I usually go to a church’s Good Friday service except this year, not because of any particular good reason, it was only because I didn’t want to go all the way out to the church in the city. And by the time I was looking for local churches to go to, I was going to be late. There was one I could go to but I really didn’t want to hear my dad preach because I know I will not be able to be focus but be critical of his preaching and being nervous about him.
I am probably my father’s biggest sermon critic.
So I ended up watching the Harvest’s Greg Laurie Thursday Good Friday service online. I wonder if it is for people on the other side of the globe a day early?

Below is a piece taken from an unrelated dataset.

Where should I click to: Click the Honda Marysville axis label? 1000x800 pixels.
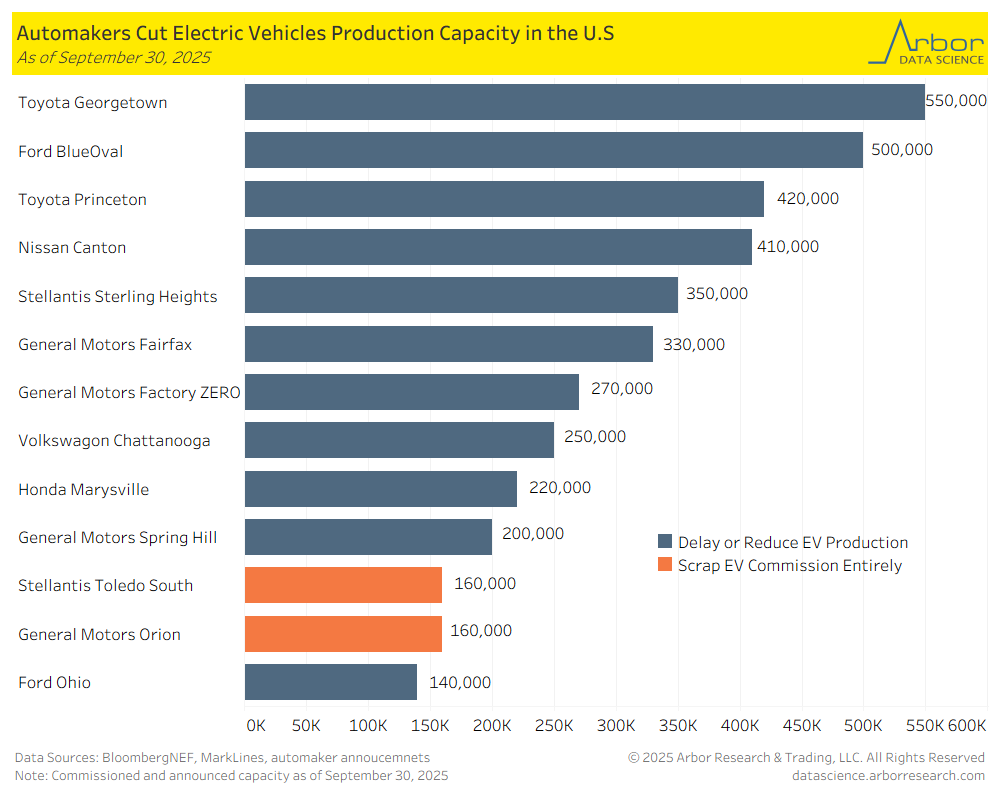[x=83, y=489]
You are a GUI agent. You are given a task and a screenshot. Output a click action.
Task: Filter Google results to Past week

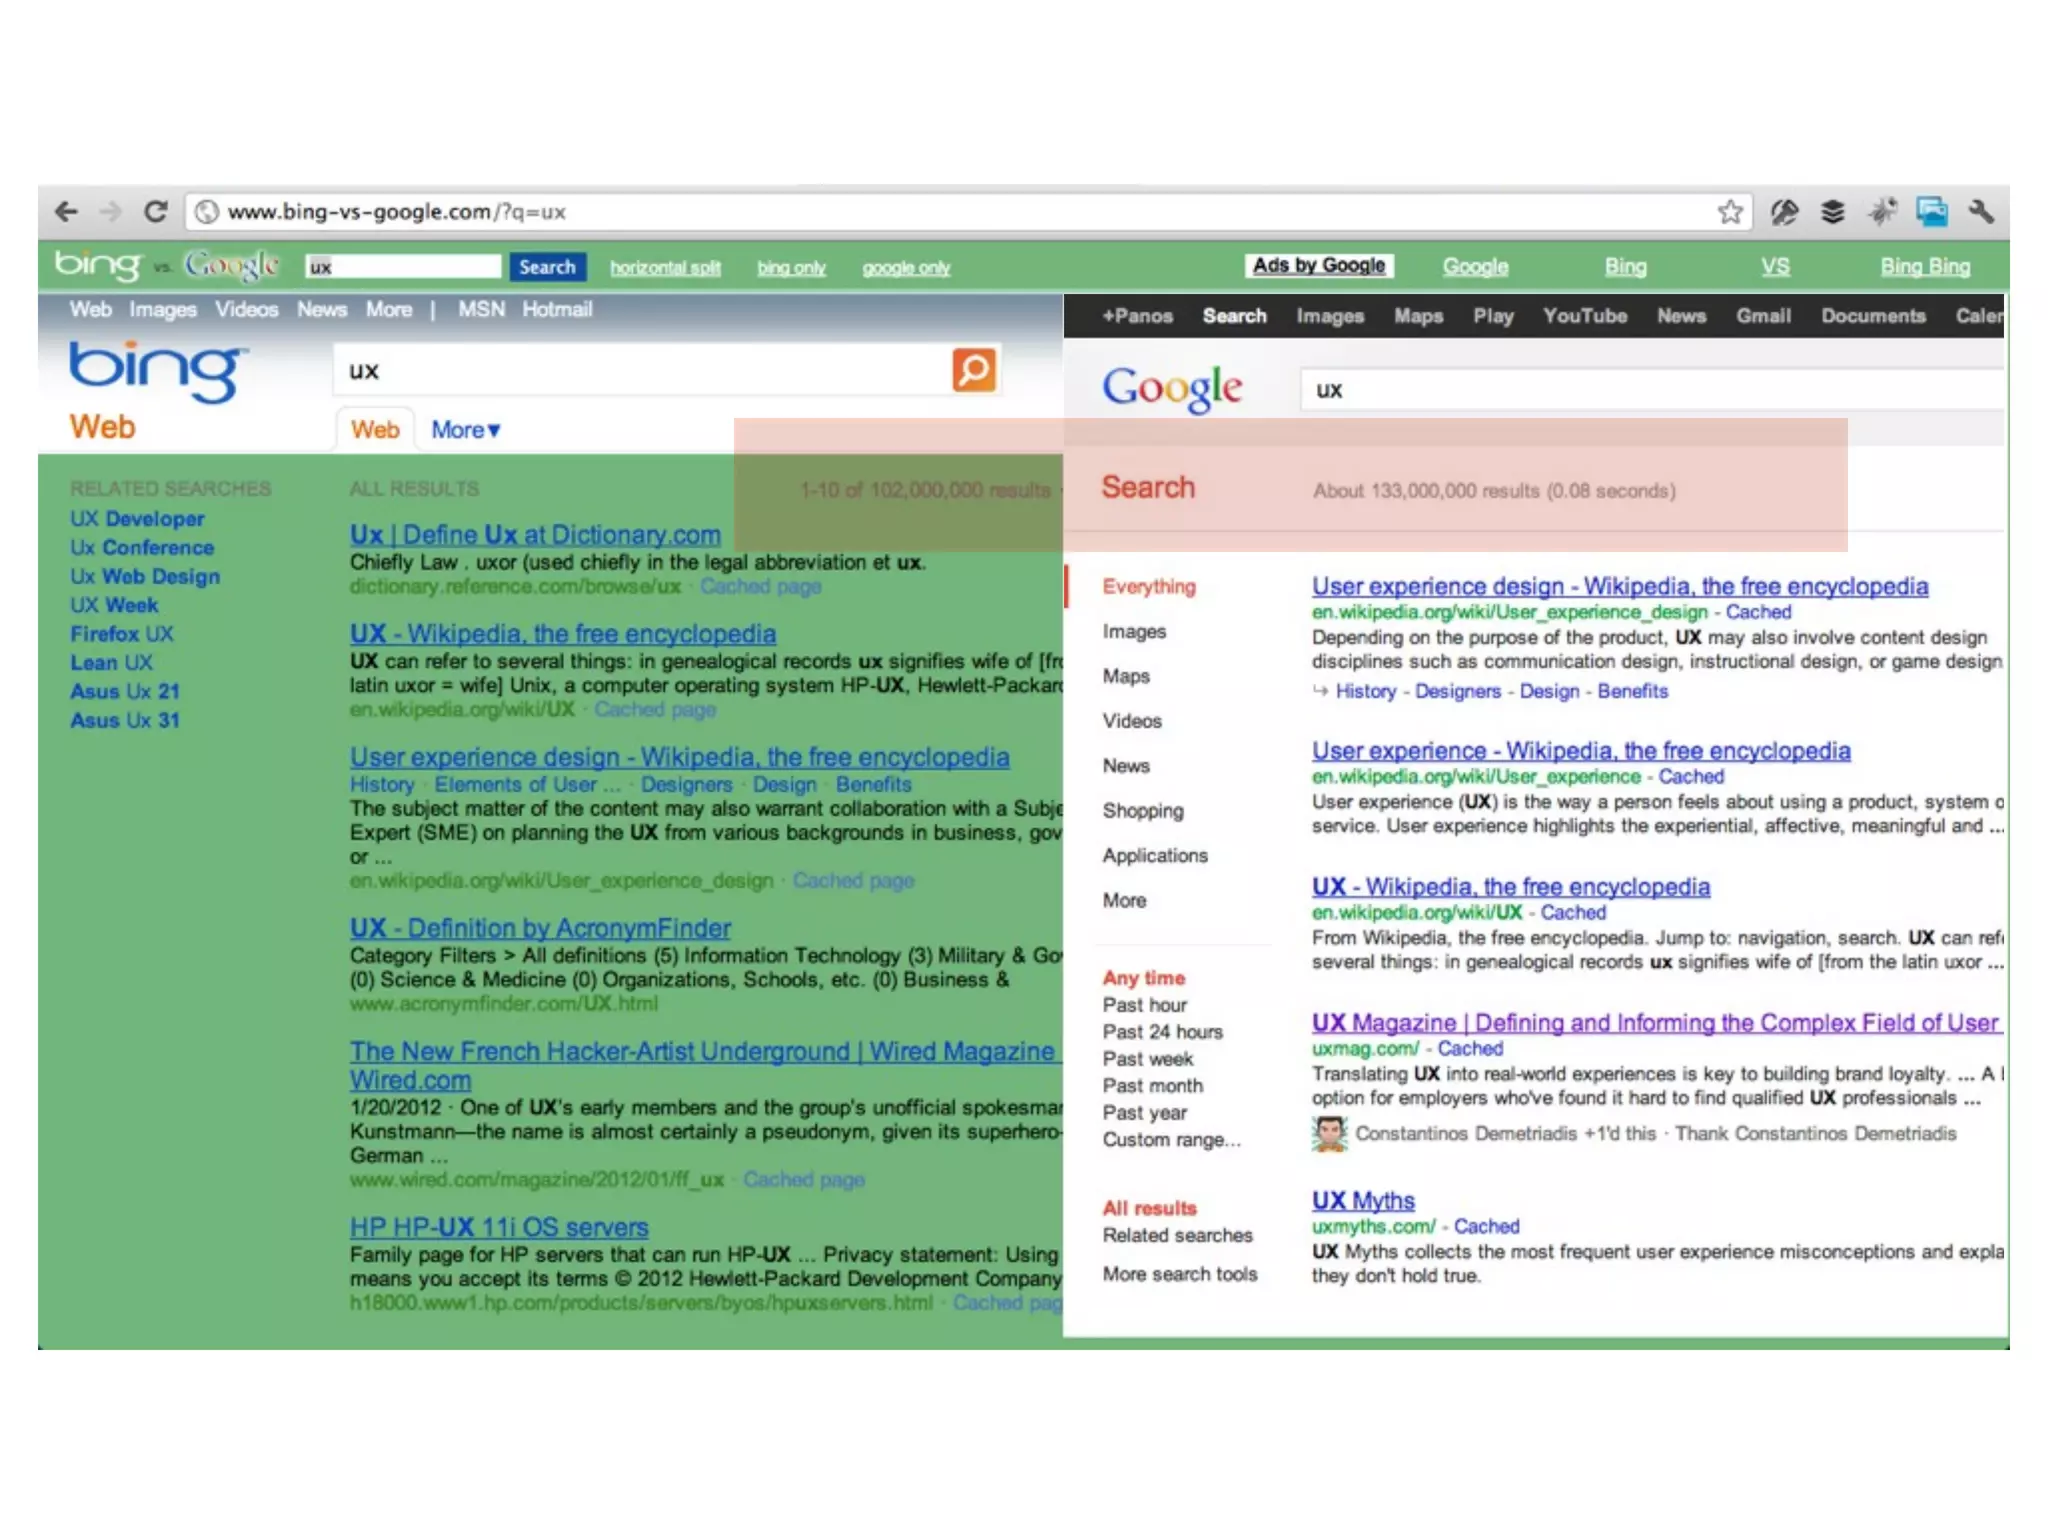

It is funny and the situation shows how detached I am, what a struggle I am in and how dry I might be in. I feel like I am in the winter of my spiritual walk.
When I was part of a church community, I would know when the Good Friday service was. My friends, brothers and sisters will ask if anybody want to get a quick dinner before. I would have fellowship.
Greg Laurie’s message was alright. Yet I feel it is so, how can I describe it, “rehearsed”? That’s not a very good word to describe it. Greg Laurie is so smooth and at a speed which I feel like he was keeping pace. It is so “standardized”, feel a bit cliche. Somewhat unreal. I feel like it doesn’t go into the guts. It was alright.
And it’s strange watching it on the computer. I miss live sermon, the live worship, some real fellowship, talking with friends about sermons and the message. But at the same time, I remember that I hardly talk to my brothers and sisters about the sermon even though I wanted to.
There were only a few who would do that with me when the condition was right.
I think most people have other things on their mind or they just don’t want to share. I remember that some people get emotional when they really do share.
Whereas I think the guys at my old church were rather good. When we were together, we were honest and open to share.